3 improved formatting

As far as I know, the answer is no. We don't have an argument not based (directly or indirectly) on digonalization for even proving there is a language outside Dec (The set of Turing decidable languages).

Characterizing a class means having criteria for showing when a language is in the class and when a language is not. The second part would give us tools to prove lowerbounds on such classes.

For very small classes like $AC^0$ and $AC^0[p]$ there are combinatorial arguments (also for monotone-$AC^0$ circuits), but the current state of knowledge is consistent with $AC^0[6] = NP$. The Razbarov-Rudich (RR) Natural Proofs theorem is related to why the previous combinatorial arguments haven't been successful in separating larger classes. In simple terms, there is no "natural proof" for separating the larger classes unless there is no pseudo-random number generators (many believe they do exists), and all previous proofs were natural. Tim Gowers wrote a number of interesting blog posts on the topic: http://gowers.wordpress.com/2009/09/22/a-conversation-about-complexity-lower-bounds/

The reason that we have pumping lemmas for $Reg$ (regular languages) and $CFL$ (context-free languages) is that the machine models for them are very specific which gives the strings accepted by them special combinatorial structure. For classes defined by Turing machines this is not the case. If a complexity class contains some basic functions (say $AC^0$) and is closed under composition, proving lowerbounds for it becomes a rather difficult task. Note that $Reg$ does not contain $AC^0$ (${0^n1^n: n \in \omega }$ is in $AC^0$ but not in $Reg$.)
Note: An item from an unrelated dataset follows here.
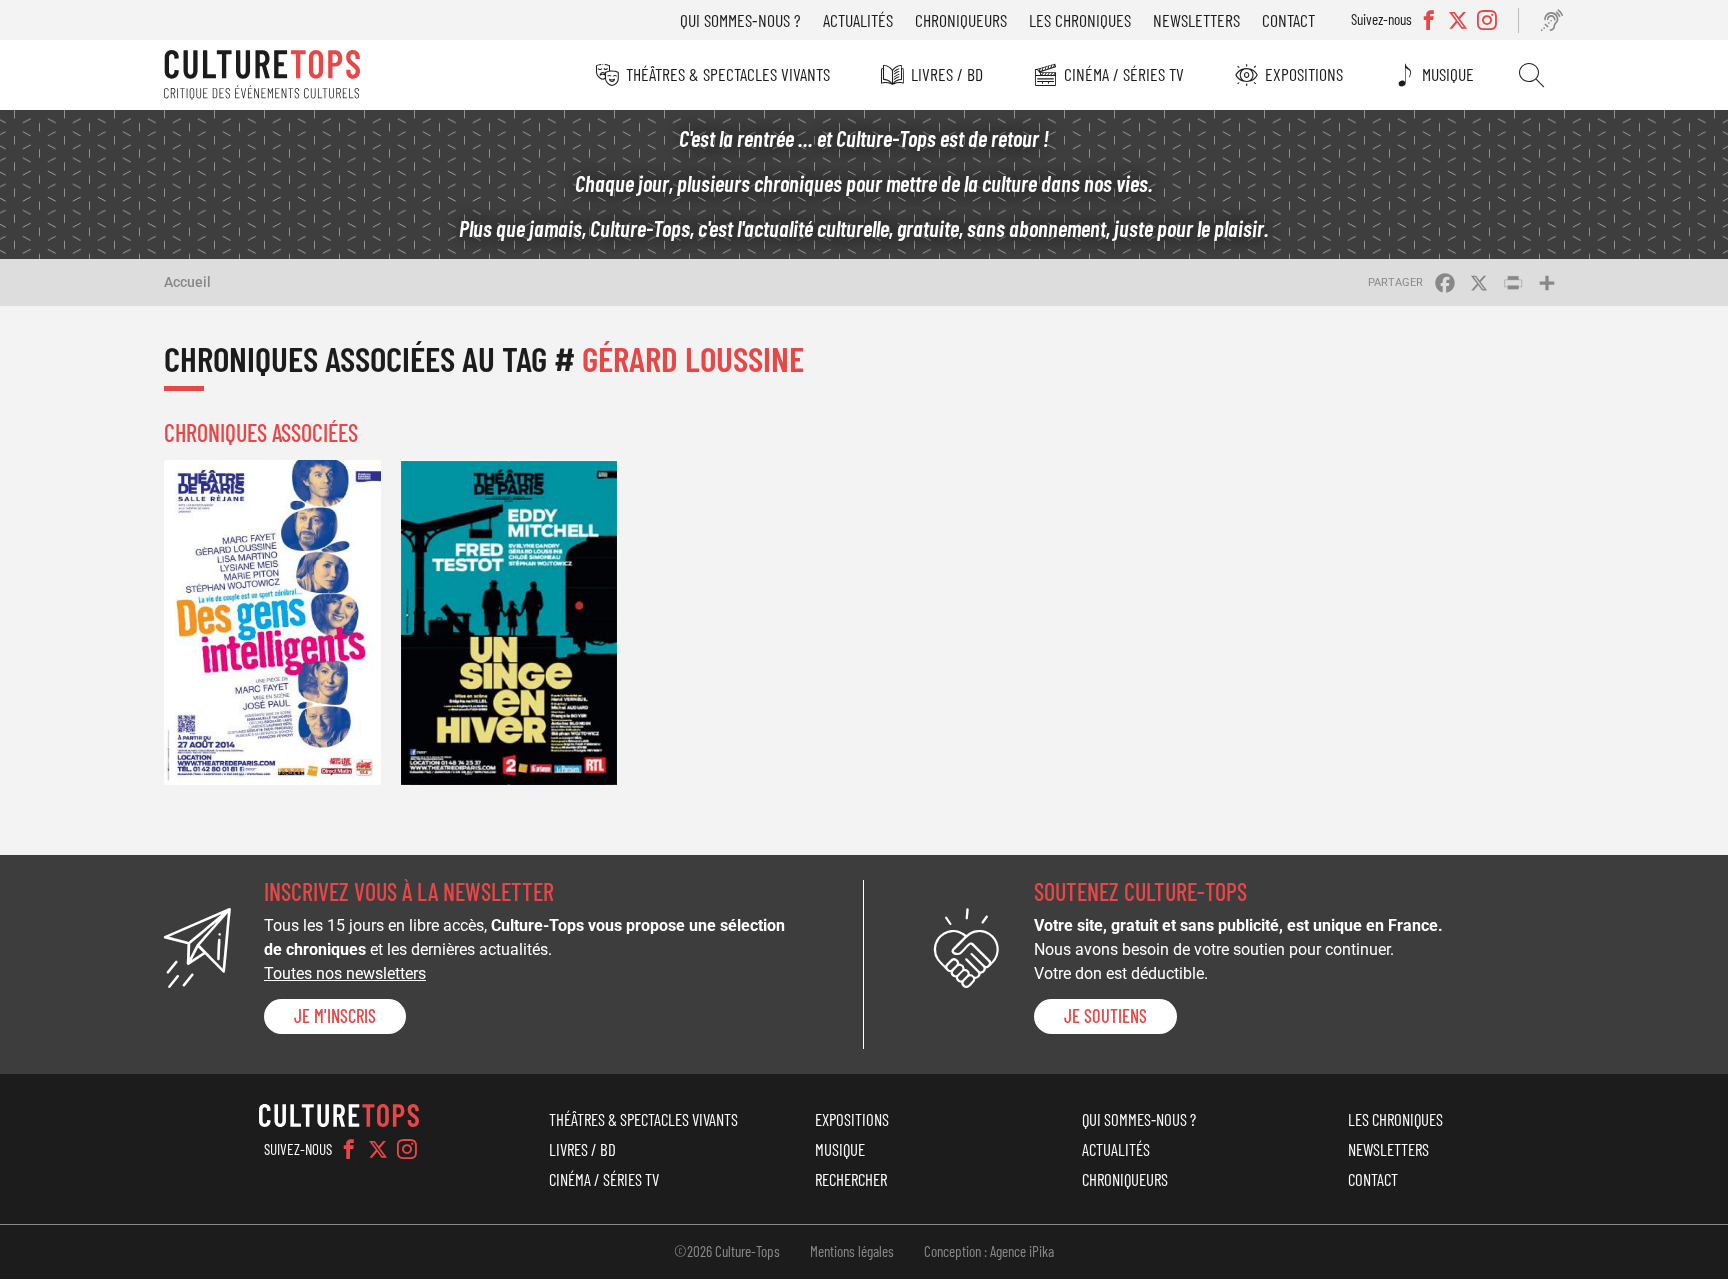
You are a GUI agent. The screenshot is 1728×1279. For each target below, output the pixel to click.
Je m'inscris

part 2. You are looking for a combinatorial property of sets of strings in a complexity class. The computational complexity of checking a property is a good measure. Any property stated in the first order logic (on a finite structure) is $AC^0$. The RR theorem applies to properties which are in $P$, i.e. can be checked in polynomial time given the truth table of the functions (characteristic functions of sets restricted to inputs of size n). Encoding Turing Machines (TM) is not difficult, and I think it can be done if one goes a little above $AC^0$, e.g. $TC^0$ is probably capable of checking if a string encodes a TM. You are looking for a property that holds for all functions in a class, but not for those outside it. The negation of it would be a property of the kind considered in RR's theorem. By these considerations, I think there are no properties of the kind you are looking for unless there are no PRNGs.
$AC^0$ is class of sets of strings accepted by (uniform) circuits of polynomial size and bounded depth, i.e. there is a constant $d$ and a polynomial $p(n)$ and a sequence of $\land$,$\lor$,$\lnot$ circuits ${C_n}_{n \in \omega}$ of using unbounded fan-in $\land$,$\lor$,$\lnot$ gates and of depth $d$ and size $p(n)$ that accepts them.